▸ **AIM OF THE TASK**
Within the lines below, find those that hold the string "computer" and copy each one.

▸ **RECORD EXCERPTS**
# # # # #
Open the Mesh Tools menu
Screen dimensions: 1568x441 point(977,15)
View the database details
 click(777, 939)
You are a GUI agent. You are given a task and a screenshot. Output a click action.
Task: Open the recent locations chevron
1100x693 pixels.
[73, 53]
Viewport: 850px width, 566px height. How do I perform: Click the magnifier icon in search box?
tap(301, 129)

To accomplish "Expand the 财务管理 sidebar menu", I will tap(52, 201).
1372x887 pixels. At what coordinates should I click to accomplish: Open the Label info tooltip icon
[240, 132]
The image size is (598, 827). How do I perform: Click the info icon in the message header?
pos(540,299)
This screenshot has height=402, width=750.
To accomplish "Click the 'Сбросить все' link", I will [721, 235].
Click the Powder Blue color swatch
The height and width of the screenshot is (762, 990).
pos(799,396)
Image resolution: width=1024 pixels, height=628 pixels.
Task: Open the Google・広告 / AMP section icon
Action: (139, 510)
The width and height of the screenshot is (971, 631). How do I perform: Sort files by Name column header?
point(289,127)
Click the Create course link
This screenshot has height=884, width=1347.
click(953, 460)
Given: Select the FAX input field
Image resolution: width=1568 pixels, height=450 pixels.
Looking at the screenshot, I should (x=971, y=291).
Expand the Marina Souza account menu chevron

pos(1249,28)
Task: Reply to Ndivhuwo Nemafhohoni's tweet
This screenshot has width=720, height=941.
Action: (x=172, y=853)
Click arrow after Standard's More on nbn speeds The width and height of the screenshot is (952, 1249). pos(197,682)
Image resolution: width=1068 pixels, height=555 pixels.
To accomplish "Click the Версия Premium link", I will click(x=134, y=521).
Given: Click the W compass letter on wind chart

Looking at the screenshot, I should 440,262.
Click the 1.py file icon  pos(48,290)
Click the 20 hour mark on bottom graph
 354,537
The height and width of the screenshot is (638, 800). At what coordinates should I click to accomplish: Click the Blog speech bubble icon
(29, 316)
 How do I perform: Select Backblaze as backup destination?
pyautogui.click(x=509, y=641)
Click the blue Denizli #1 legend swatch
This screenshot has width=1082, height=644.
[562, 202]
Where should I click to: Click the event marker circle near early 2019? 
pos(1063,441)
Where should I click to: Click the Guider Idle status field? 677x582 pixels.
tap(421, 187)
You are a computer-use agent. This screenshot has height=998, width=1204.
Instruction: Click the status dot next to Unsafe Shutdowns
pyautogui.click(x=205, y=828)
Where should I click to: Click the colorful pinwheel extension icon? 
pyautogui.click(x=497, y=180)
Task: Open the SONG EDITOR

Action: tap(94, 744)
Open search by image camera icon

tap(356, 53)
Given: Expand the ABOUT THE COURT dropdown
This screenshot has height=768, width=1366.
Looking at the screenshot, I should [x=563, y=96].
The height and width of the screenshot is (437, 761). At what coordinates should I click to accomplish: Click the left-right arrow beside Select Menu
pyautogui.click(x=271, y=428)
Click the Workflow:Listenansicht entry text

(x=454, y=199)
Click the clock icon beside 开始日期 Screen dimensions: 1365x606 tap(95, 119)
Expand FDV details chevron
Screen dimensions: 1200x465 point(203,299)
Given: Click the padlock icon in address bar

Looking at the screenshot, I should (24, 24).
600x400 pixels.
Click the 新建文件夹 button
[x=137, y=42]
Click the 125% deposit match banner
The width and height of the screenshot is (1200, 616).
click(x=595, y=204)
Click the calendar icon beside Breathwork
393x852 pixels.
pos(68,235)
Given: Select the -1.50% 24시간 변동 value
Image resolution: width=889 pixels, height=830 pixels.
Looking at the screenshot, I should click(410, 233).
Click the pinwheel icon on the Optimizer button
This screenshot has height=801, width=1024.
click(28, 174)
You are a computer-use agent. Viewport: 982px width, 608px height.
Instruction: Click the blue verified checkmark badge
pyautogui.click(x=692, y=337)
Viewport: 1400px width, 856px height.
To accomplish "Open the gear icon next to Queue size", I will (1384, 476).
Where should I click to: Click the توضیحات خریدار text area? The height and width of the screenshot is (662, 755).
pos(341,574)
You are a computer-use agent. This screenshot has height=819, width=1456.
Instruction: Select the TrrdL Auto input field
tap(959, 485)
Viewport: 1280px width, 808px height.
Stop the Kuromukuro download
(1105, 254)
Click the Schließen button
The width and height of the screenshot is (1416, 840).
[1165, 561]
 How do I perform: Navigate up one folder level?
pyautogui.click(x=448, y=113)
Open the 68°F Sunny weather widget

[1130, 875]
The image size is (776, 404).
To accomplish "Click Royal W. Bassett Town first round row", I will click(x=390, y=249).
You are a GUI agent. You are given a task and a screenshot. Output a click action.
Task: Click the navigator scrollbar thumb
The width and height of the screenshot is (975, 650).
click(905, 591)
# # # # #
▸ **RESPONSE**
You are a computer-use agent. This screenshot has height=998, width=1204.
You are a computer-use agent. Viewport: 982px width, 608px height.
You are a computer-use agent. This screenshot has height=819, width=1456.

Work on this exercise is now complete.